Spanish anthropologist and writer (1901–1973)

Fermín Bouza-Brey (1901–1973) was a Spanish writer, ethnographer and historian who mainly wrote on the Galician language.

==Life==
Born in Ponteareas, he published his first article in 1919, entitled Teatro de antaño en Santiago (Ancient Theatre in Santiago) and written in Spanish. In 1923 he became one of the founders of the Seminario de Estudos Galegos and the following year wrote his first article in Galician, specifically Os estudantes ao arcebispo (Students of the Archbishop). He also contributed to reviews and magazines such as Cristal, Resol and Nós.

He had become a judge in 1929, but during the Spanish Civil War he was kept out of that post because he was a Galician. He was re-appointed in 1938 as judge for Viella, then later for A Estrada. In 1941 he joined the Royal Galician Academy.

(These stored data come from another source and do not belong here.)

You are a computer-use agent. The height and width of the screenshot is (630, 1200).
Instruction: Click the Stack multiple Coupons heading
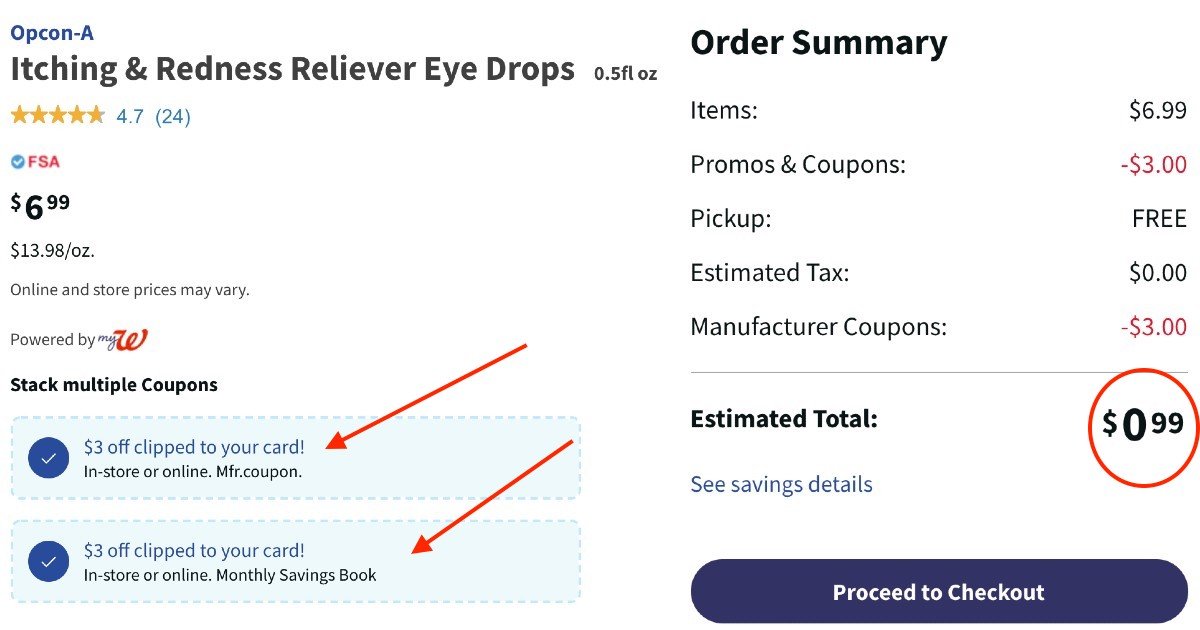[114, 385]
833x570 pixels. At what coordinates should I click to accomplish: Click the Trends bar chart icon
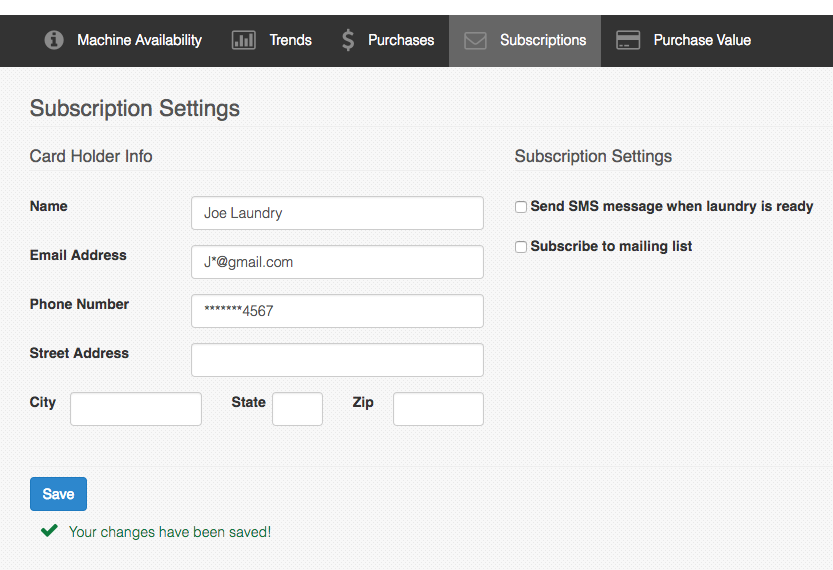point(243,41)
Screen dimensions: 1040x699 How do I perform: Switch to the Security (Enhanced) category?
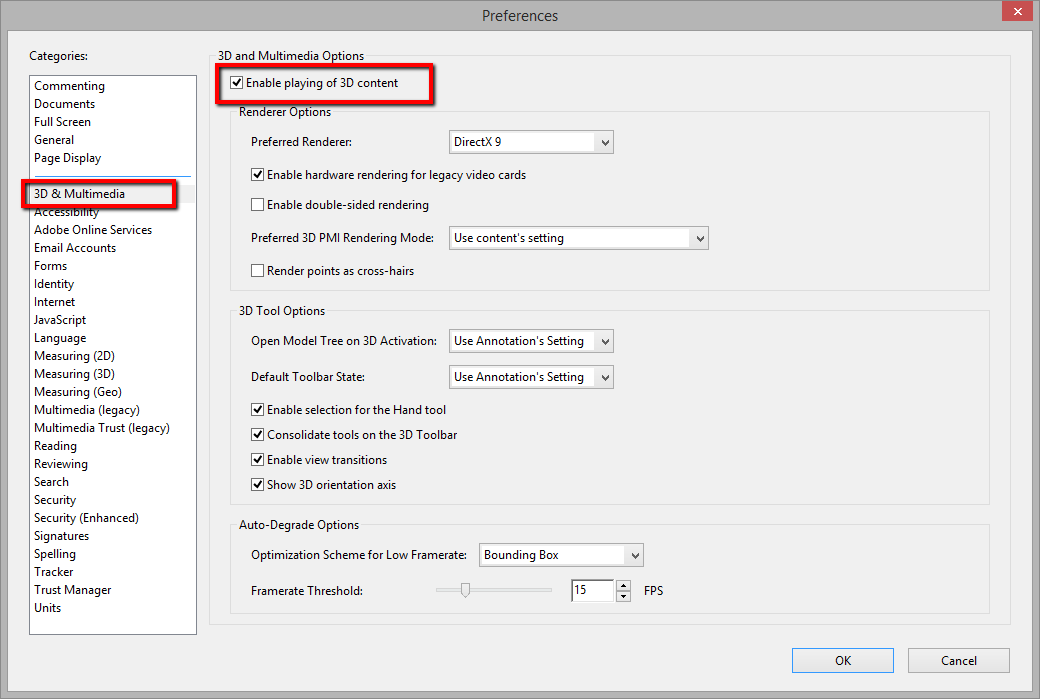click(x=86, y=517)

Despite Franco's dictatorship, he continued his research in the archaeology and prehistory department of the Instituto Padre Sarmiento. This mainly focussed on prehistory and archaeology in Galicia, though it did also extend to epigraphy, numismatics and ethnography. His main scholarly works were Bibliografia da prehistoria galega (Bibliography of Galician Prehistory), Prehistoria y Folclore de Barbanza (Prehistory and Folklore of Barbanza) and La civilización neo-eneolítica gallega (The Galician Neo-Chalcolithic Civilization).

He also studied the bibliography of Galician writers, especially his articles on Rosalía de Castro. He wrote poetry as the creator of Neotrovadorism, a trend later followed by Álvaro Cunqueiro and Álvarez Blázquez.

In 1992 the Galician Literature Day was dedicated to him which was celebrated in Cortegada, where he was buried after dying in Santiago de Compostela.

== Literary works ==
- Cabalgadas en Salnés, 1925 (prose)
- Nao senlleira, 1933 (poetry)
- Seitura, 1955 (poetry)

== Research works ==
- Bibliografia da prehistoria galega, 1927 (by Brey and López Cuevillas)
- Prehistoria y Folklore de Barbanza, 1928 (by Brey and López Cuevillas)
- La civilización neo-eneolítica gallega, 1931 (by Brey and López Cuevillas)
- Artigos rosalianos, in digital edition consultable at the RAG.